> _Information_:
━━━━━━━━━━━━━━━━━━━━━━━━━━━━━━

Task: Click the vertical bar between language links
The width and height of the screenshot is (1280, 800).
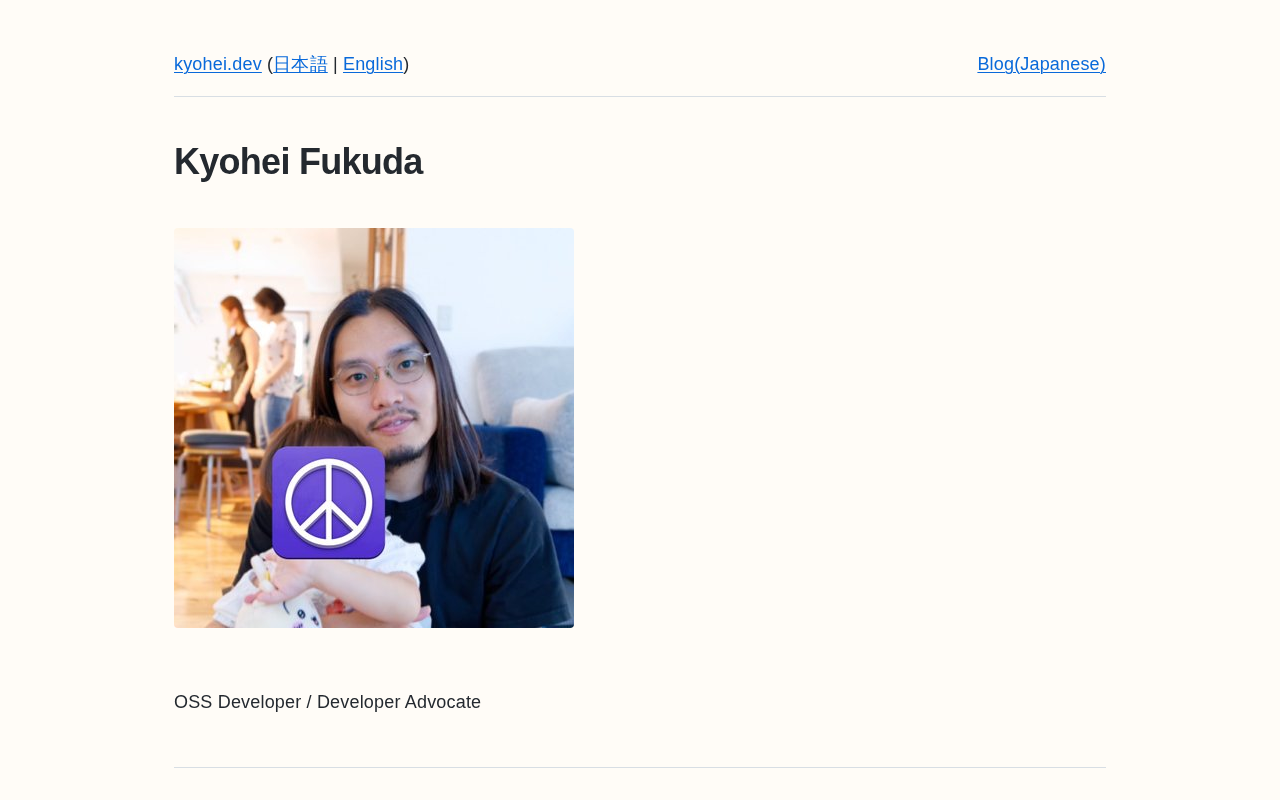Action: point(335,64)
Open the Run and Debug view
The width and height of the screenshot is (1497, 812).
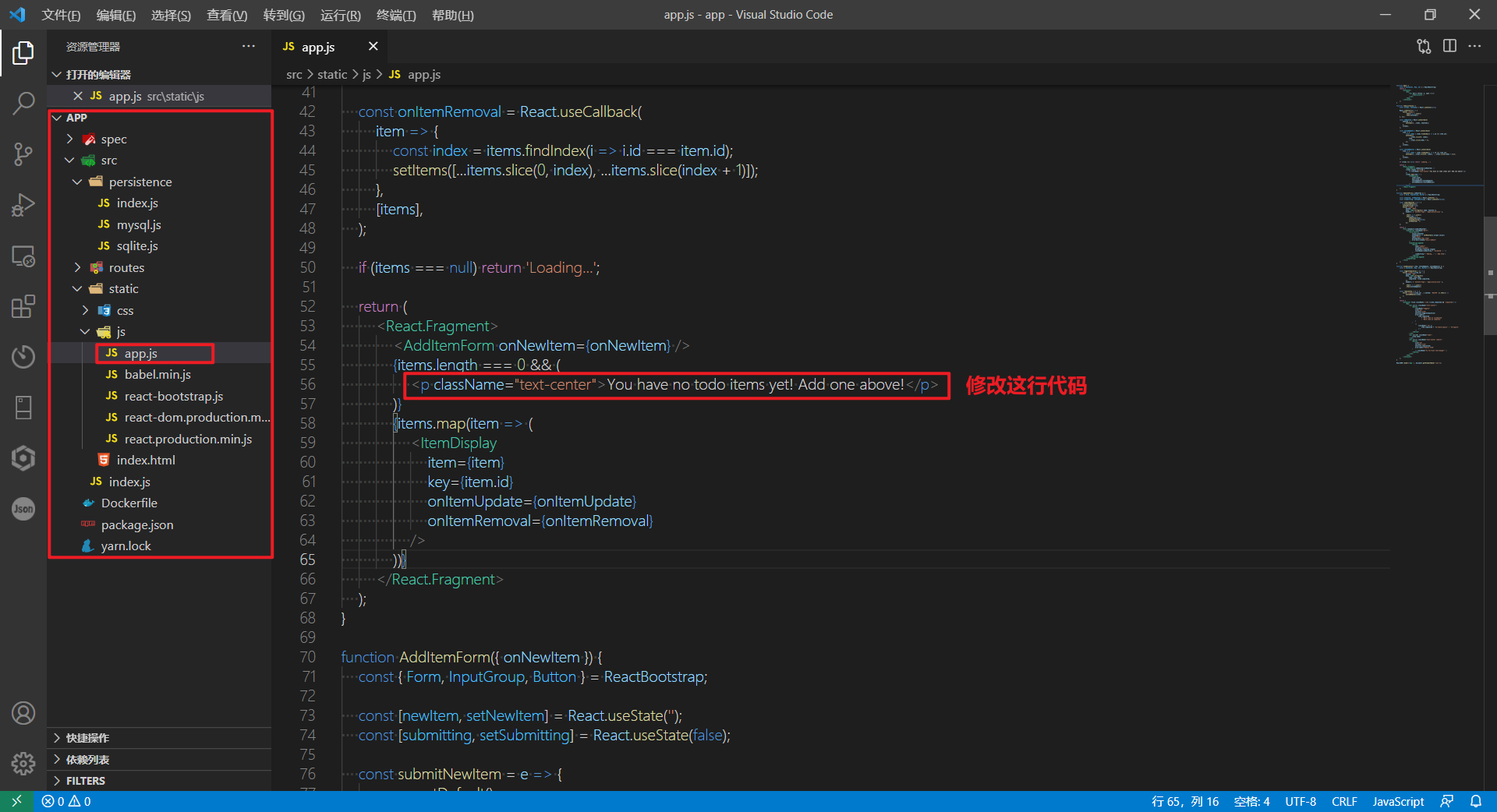pyautogui.click(x=23, y=205)
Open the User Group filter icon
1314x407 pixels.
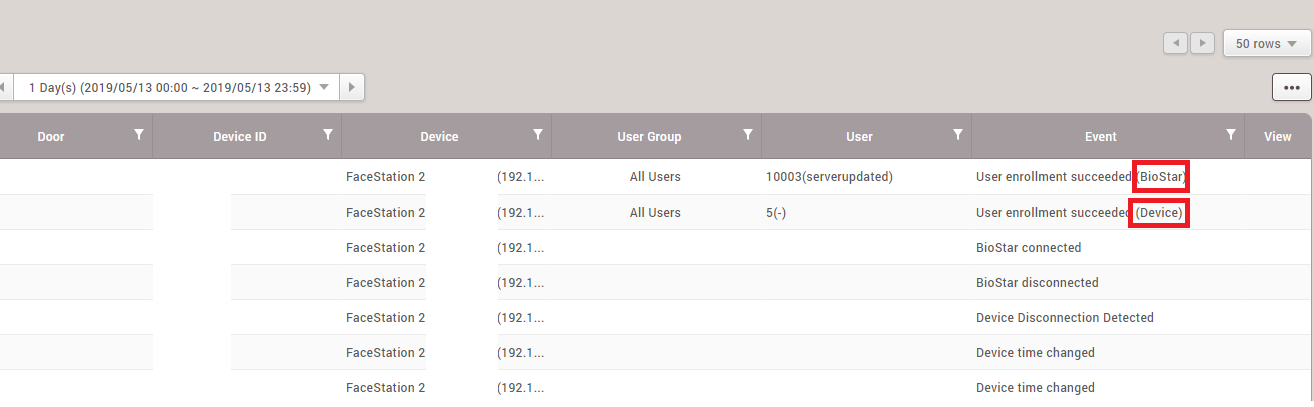tap(748, 135)
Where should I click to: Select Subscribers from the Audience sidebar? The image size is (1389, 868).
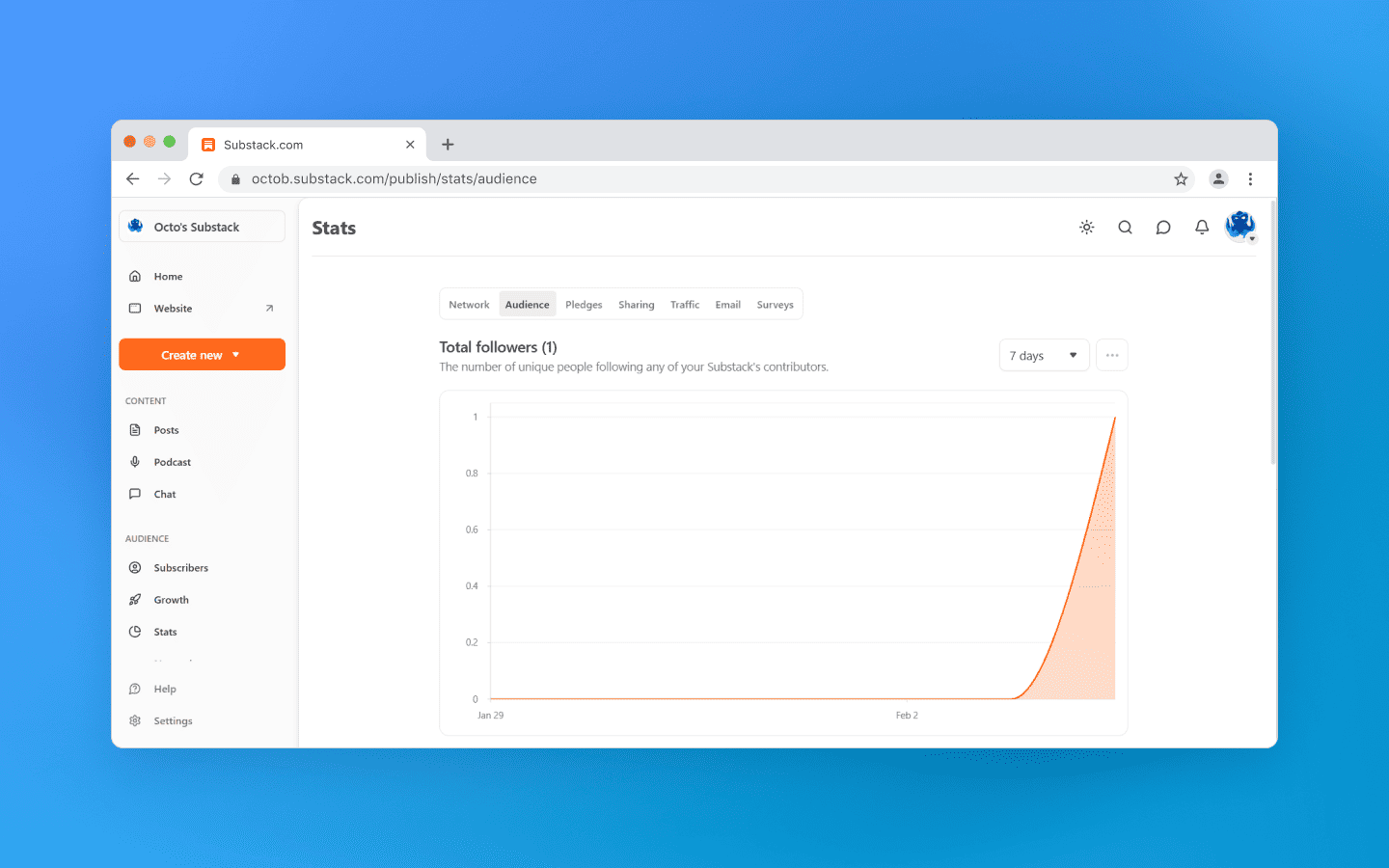click(x=180, y=567)
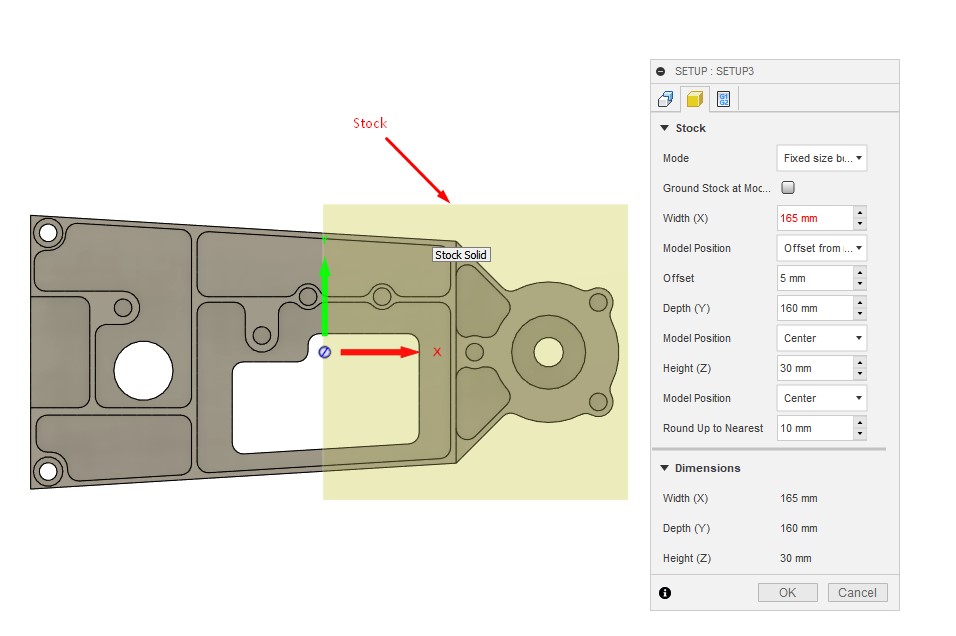The image size is (956, 636).
Task: Switch to the Stock tab cube icon
Action: point(694,97)
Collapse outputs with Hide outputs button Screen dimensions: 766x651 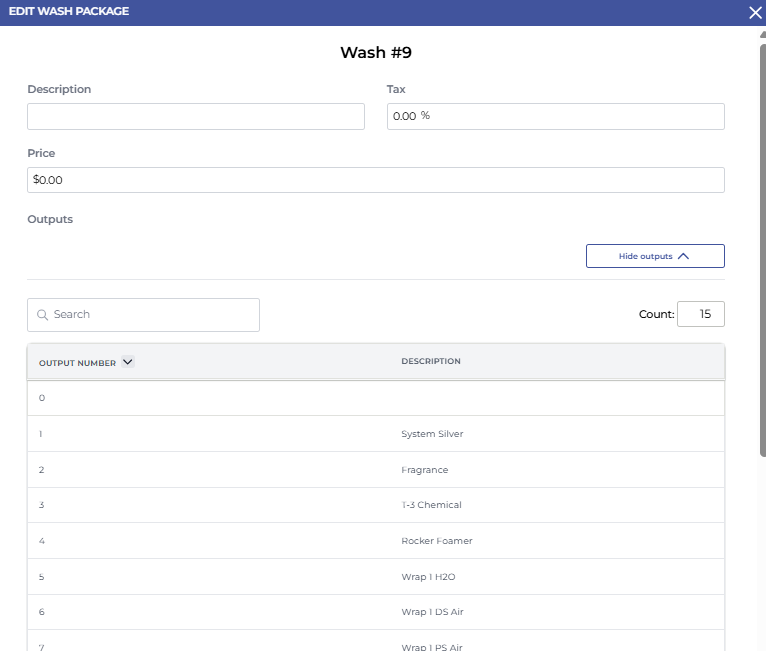pyautogui.click(x=655, y=256)
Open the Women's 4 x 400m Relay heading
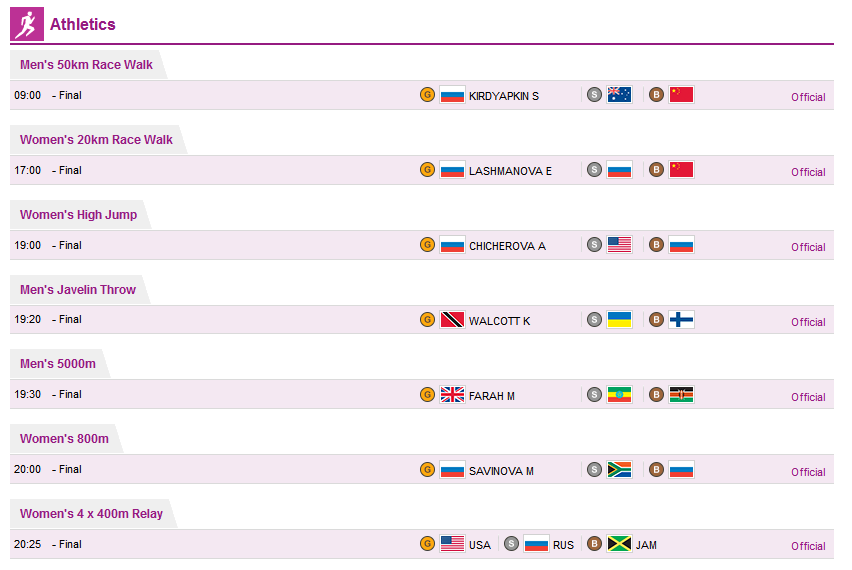 [x=91, y=513]
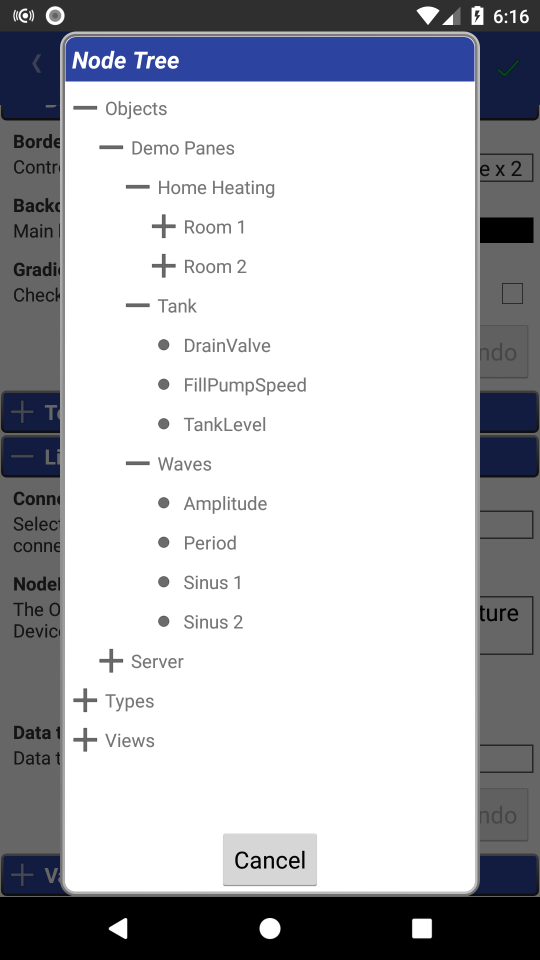This screenshot has height=960, width=540.
Task: Expand the Room 1 node
Action: [x=163, y=227]
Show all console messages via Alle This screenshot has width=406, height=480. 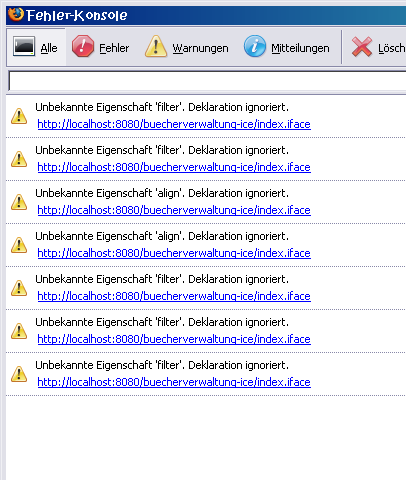click(36, 47)
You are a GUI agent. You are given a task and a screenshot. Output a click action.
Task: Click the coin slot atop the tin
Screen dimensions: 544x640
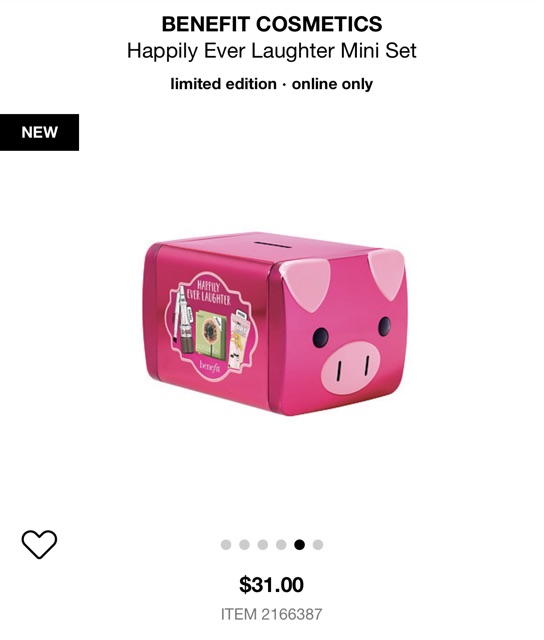click(273, 244)
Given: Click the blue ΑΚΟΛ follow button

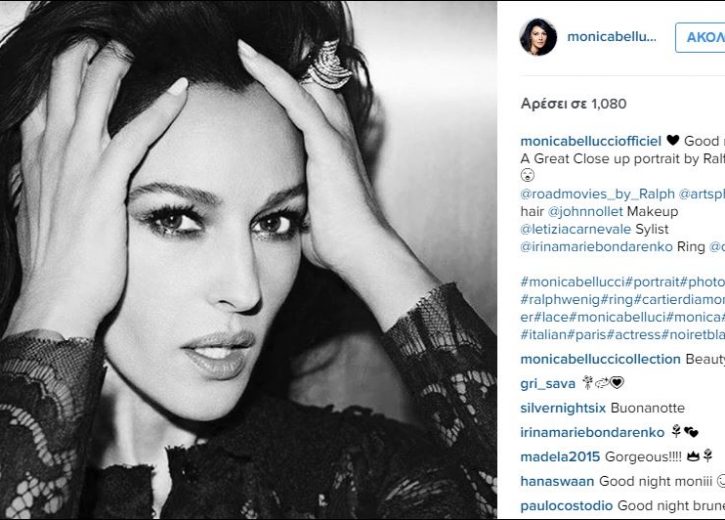Looking at the screenshot, I should pos(700,37).
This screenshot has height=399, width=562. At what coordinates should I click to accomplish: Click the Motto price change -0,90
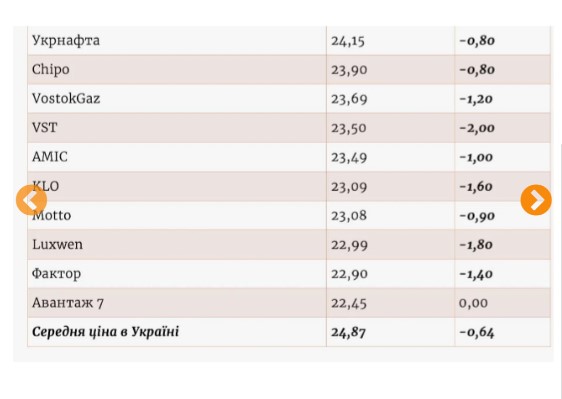tap(477, 216)
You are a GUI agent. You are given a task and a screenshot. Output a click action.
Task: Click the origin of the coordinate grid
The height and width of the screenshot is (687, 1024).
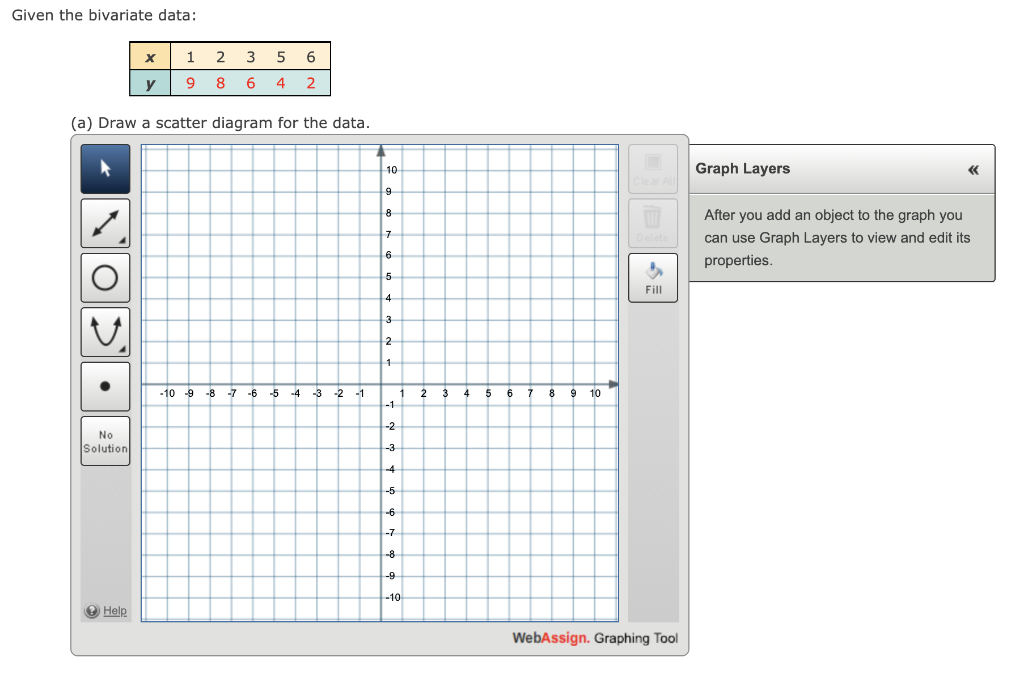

━━━━━━━━━━━━━━━━━━━━━━━━━━━━━━

> _Work task_: Beginning with the line where "Task: Click the coin slot atop the tin" appears, reproduce every remaining line of the listing above, the last one included, but none of the pictures.

> _Response to this exercise_:
Task: Click the coin slot atop the tin
Screen dimensions: 544x640
click(273, 244)
Given: Click the blue ΑΚΟΛ follow button

Looking at the screenshot, I should pos(700,37).
This screenshot has height=399, width=562. At what coordinates should I click to accomplish: Click the Motto price change -0,90
tap(477, 216)
You are a GUI agent. You are given a task and a screenshot. Output a click action.
Task: Click the origin of the coordinate grid
The height and width of the screenshot is (687, 1024).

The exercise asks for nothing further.